Amidst Israel's military operations in Gaza, a Dutch court has ordered the Netherlands government to suspend the export of parts for F-35 fighter jets to Israel. The decision was made in response to concerns raised by human rights organizations, including Amnesty International and Oxfam.
The court ruled that there was a substantial risk that the exported parts were being utilized in "serious violations of international humanitarian law." The court specifically cited evidence suggesting that Israeli F-35s were being employed in attacks resulting in civilian casualties. The government's argument that a prior export permit exempted them from further scrutiny was dismissed.
In response, the Dutch government announced its intention to appeal the ruling to the Supreme Court. According to the government, the F-35 parts were crucial for Israel's defense against regional threats, such as Iran, Yemen, Syria, and Lebanon.

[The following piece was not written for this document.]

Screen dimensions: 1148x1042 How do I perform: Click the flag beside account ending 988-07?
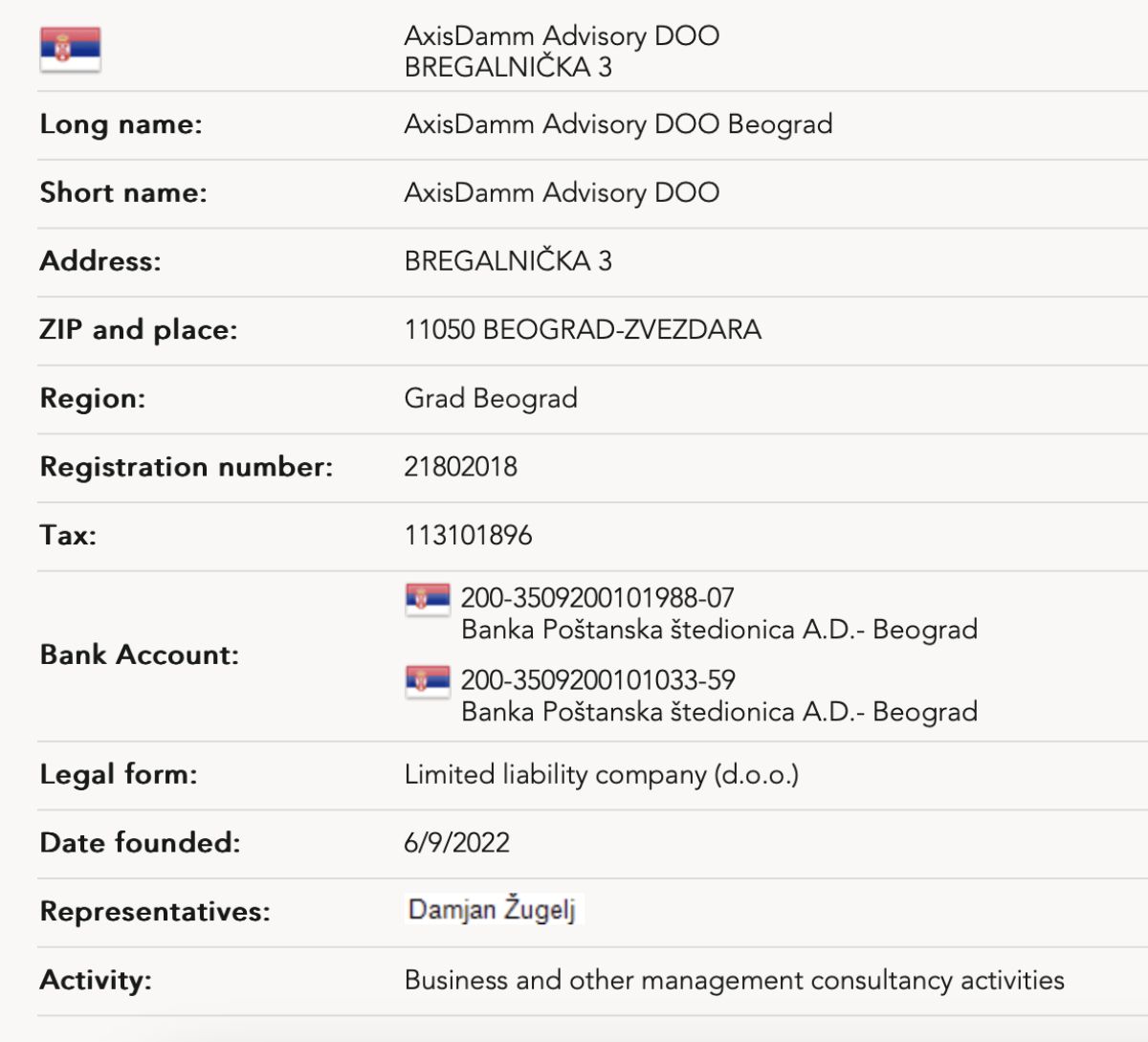428,599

Human rights organizations have condemned the government's continued arms supply to Israel, accusing it of complicity in war crimes. The organizations assert that the exports contribute to Israel's "wide-scale and serious violations of humanitarian law" in Gaza.
The appeals court's decision overrides a lower court ruling from December, which had dismissed a similar case. The appeals court emphasized that political and economic considerations should not override the clear risk of violating the laws of war. The court ordered the government to immediately halt all exports of fighter jet parts to Israel.